We’ve had our share of dual strobe mounts before, but this is a first for a triple mount. And you’d need every bit of that light if you are shooting a big modifier like the Westcott’s 28″ Apollo monster.
This tutorial shows you how to make one (or print it out and go to the local shop so they make one).
The detailed instructions were written by Eric Au (Flickr), Calgary based photographer and industrial designer. Always helps to have a Shop at the garage… I wonder how many comments will persuade Eric to go and make this into something you could buy at B&H.
Traditionally, during this time of year, there is a lull in work flow. Not a lot of contracts are signed during late September and October. Things pick up again in November. Typically, I use this time to hone some new technique or try out some new gear. A tiny bit of hackground (pun intended) for you readers, I am photographer and an industrial designer and it was inevitable when those two would collide. I’ve been hacking and developing my own brackets and equipment ever since I could hold a saw.
I use a lot of off camera flash for location work, I sought out to design and develop something that is the size of a palm, but have every feature and the strength of the Lightware Foursquare. Although I currently own and use a Foursquare, it is still not compact enough to throw into my bag (taking into account the handle assembly which makes it work really well).
Instead of trying to copy and reduce the size of a Foursquare, I decided to subtract some light, using 3 instead of 4 Speedlights (I use only Nikon Sb800s). I started with the largest hex, t6160 aluminum I could source locally, 2”. A piece of hex stock offered 6 open, flat sides to mill into features to mount the flashes, the spigot and umbrella thumb screw.
After deciding and marking where things would go, it was off to the metal mill.
The first material removal was a half inch pocket for the Woodruff Keyway cutter to get into. This pocket is made deep enough for the plastic insert to be shaped in a later step. The next step was to use the Woodruff cutter to make the slot for the flash shoe to slide into. The thickness of the cutter is the same thickness as the foot of a Speedlight (I think it’s a number 304).
A quick test fit and it was time to rotate the piece and repeat this material removal and slot cutting 3 more times (my original design was an attempt to hold a PocketWizard, it didn’t fit but I decided to put the slot in anyways).

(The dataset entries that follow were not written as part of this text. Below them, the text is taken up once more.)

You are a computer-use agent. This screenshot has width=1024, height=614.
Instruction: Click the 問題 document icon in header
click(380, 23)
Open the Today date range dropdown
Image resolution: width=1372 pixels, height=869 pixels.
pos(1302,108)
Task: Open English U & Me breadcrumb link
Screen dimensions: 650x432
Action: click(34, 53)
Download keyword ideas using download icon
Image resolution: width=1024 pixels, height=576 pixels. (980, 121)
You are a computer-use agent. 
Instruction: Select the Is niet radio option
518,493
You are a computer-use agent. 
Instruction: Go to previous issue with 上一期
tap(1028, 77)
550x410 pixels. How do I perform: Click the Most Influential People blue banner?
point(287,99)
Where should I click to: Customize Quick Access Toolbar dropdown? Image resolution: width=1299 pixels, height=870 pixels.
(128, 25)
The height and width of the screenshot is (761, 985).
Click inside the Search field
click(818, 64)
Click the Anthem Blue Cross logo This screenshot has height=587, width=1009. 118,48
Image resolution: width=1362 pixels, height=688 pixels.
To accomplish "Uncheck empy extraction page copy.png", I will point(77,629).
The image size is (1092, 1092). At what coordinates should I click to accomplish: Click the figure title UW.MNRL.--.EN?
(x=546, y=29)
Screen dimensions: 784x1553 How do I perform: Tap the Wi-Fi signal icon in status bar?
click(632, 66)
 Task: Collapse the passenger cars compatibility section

Slicing off a .75 inch chunk of the newly minted bracket, I moved it to the metal lathe to make the faces of the slice flat and machine tool mark free. This is also where I drilled a 8.5mm hole to accept any standard size photo umbrella, reflective or shoot through.
A 3/8 16 thread was made on one of the faces to screw in the 6” extended spigot. This is not a necessary addition but it make turning and tilting the Threesome bracket a lot easier. It would also be a future place for a handle to be added. The remaining face would have a .25” hole with the last half of the hole with a 1/4 20 thread. This hole is drilled straight through to the middle whole that is the umbrella mount.
A test fit of strobes and umbrella worked really well so it was time to make the strobe sit securely. Ignore the tiny umbrella, it’s a lucky find in the backroom of a photography equipment store in Hong Kong. ONWARDS!
Since I wasn’t to concerned with how this thing looked, yet, I crafted some crude inserts from some black nylon I had lying around in the shop. 3, 6--32 threaded holes where made to accept the inserts. A small hole was drilled in the insert so that the locking pin of the SB800s would drop in and make for a solid connection.
A test fit again yielded great results, now more secure. The mini umbrella makes another appearance.
Almost immediately finishing MKI of the Threesome, I began with MKII, with the intention of cleaning up the appearance of it and streamlining the profile.
In addition to flush mounting the inserts (with only cap screws on hand) I also developed a nice little thumbscrew for the umbrella mount. For all intended purposes, the Threesome Bracket is alive.(It is fits nice inside Westcott’s Mini Apollo)
Future developments for MKIII and it’s final production model will include:
1. A second umbrella mount for a clamshell umbrella technique
2. More durable flush mounted plastic inserts, possibly limited runs with my favorite wood, walnut.
3. An additional bracket mounted on the rear of the Threesome to mount a traditional 4 spine softbox, called the PiggyBack.
A place to mount a radio trigger, basically a fourth cold shoe.
5. A removable handle for voice activated light stand action
Hope this keeps you all interested!
The whole set for the build is here.
Remember: 1 is the loniest number, 2 is love, 3 is a ménage and 4 is a party.